_Work item_. Copy, word for word, the lines below from the one containing "Image resolution: width=1628" up to and including the one containing "the Label dropdown", with pictures left out.

++++ Provided data ++++

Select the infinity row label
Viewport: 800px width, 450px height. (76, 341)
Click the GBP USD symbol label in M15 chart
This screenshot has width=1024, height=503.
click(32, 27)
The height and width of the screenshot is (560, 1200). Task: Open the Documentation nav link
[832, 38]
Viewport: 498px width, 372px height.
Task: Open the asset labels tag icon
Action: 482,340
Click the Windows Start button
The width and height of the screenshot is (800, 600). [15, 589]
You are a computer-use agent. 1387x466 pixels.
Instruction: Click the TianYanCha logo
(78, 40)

++++
++++ Provided data ++++

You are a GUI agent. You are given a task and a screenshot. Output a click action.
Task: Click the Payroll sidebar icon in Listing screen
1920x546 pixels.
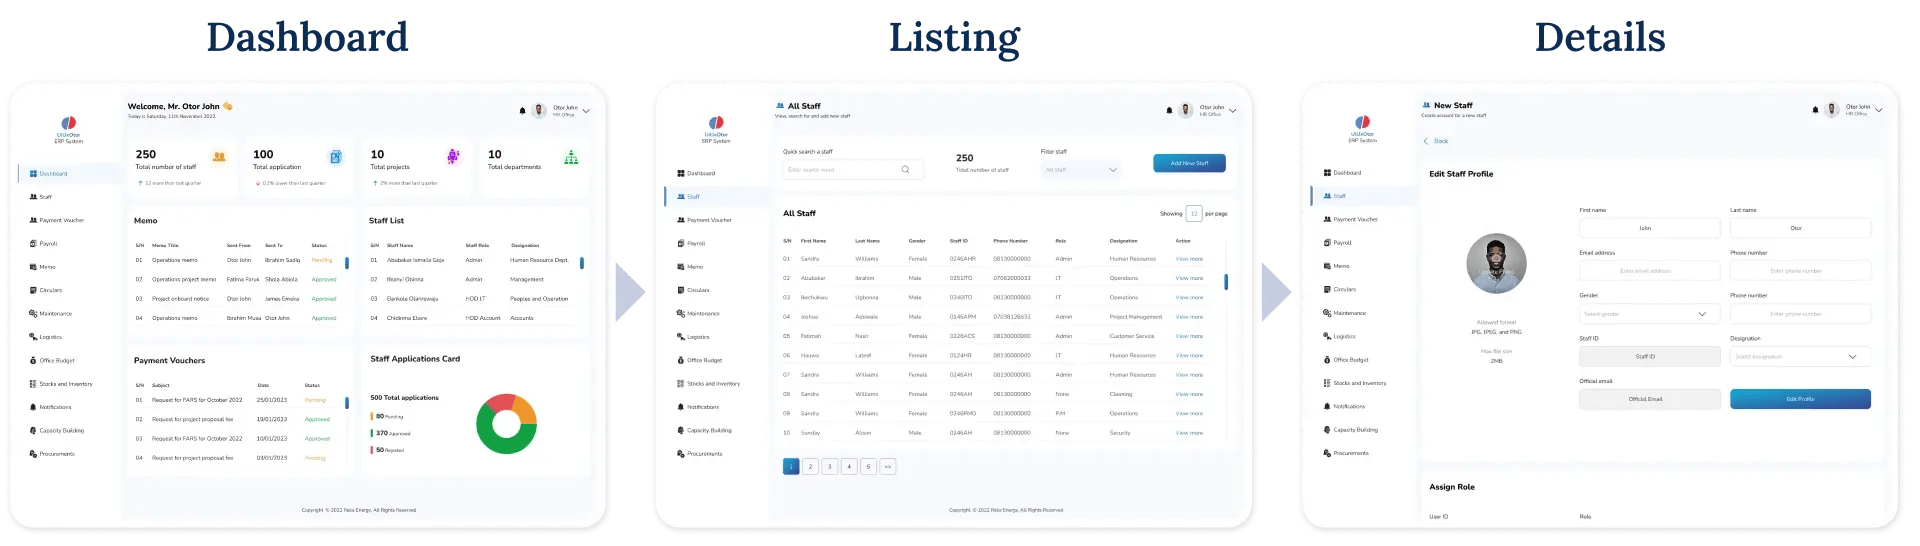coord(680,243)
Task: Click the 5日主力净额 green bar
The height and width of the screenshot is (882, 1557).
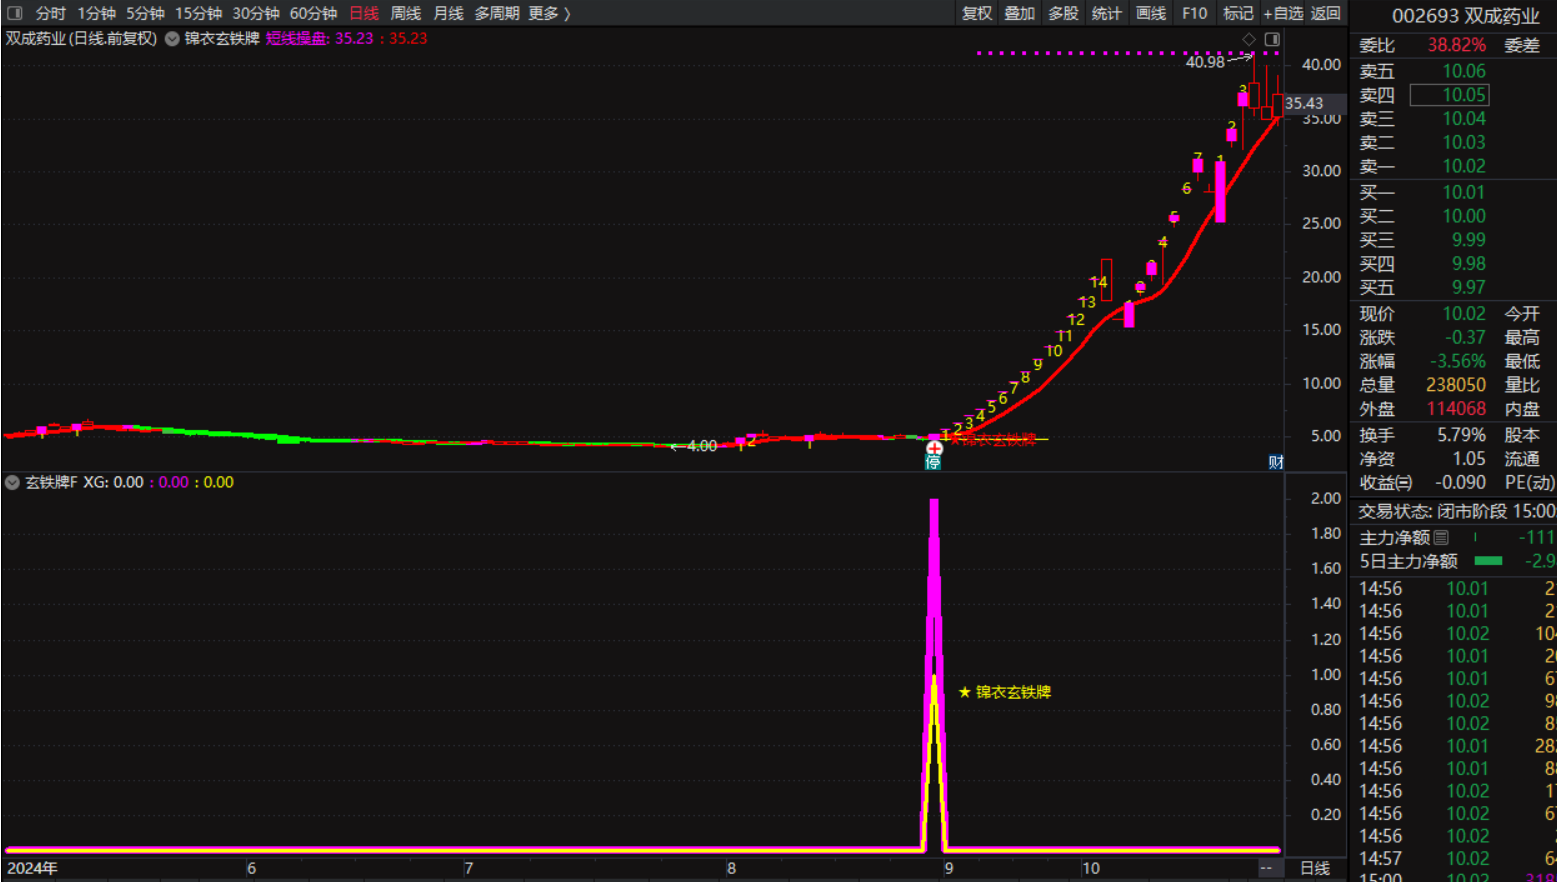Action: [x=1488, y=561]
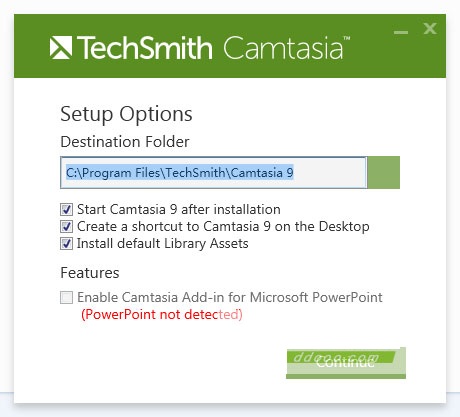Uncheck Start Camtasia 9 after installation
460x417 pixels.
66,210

++++
++++ Provided data ++++

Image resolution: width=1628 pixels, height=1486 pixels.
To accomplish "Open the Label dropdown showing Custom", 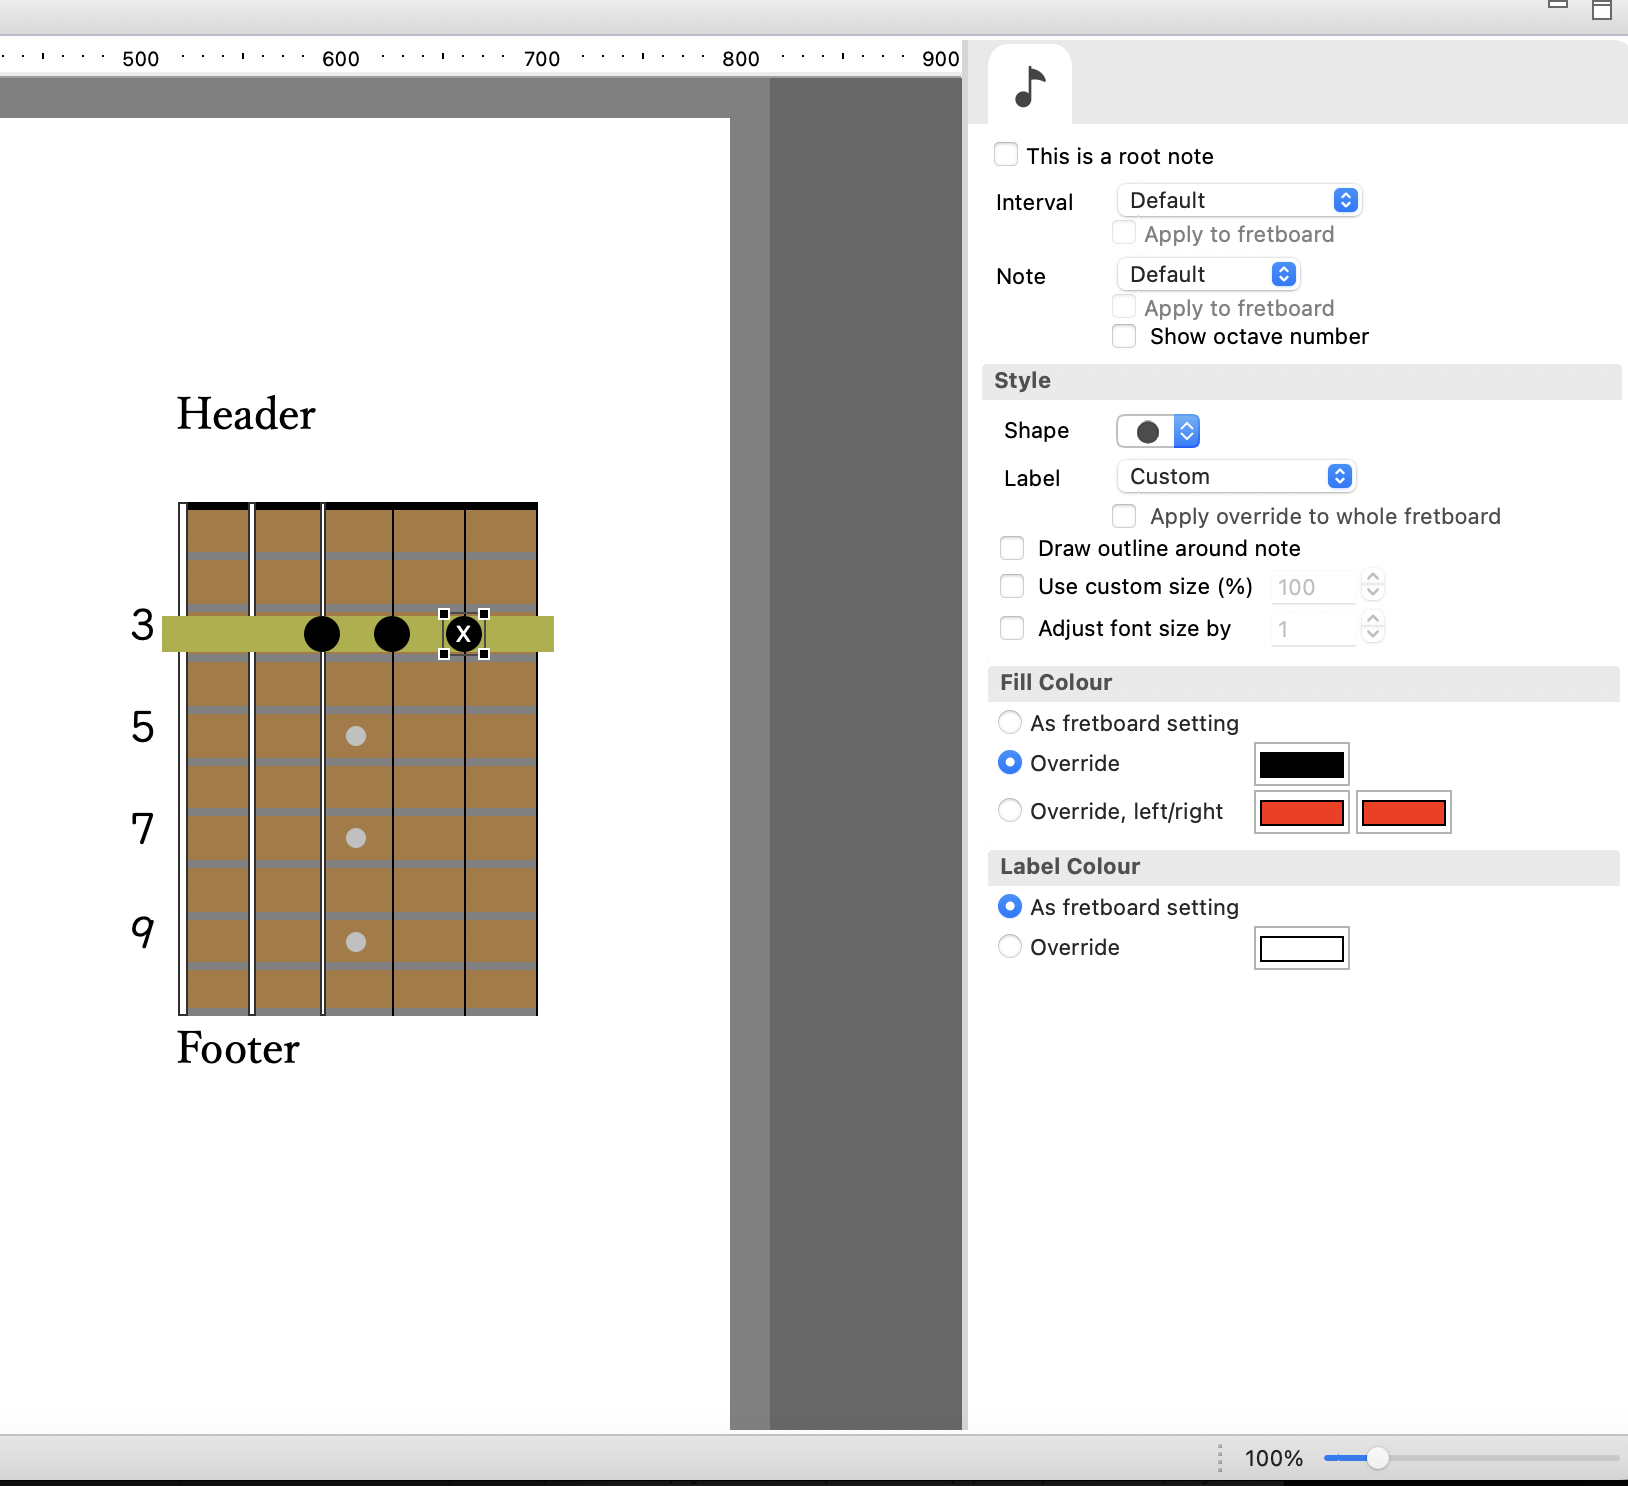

++++

_Your response_.
Image resolution: width=1628 pixels, height=1486 pixels.
To accomplish "Open the Label dropdown showing Custom", 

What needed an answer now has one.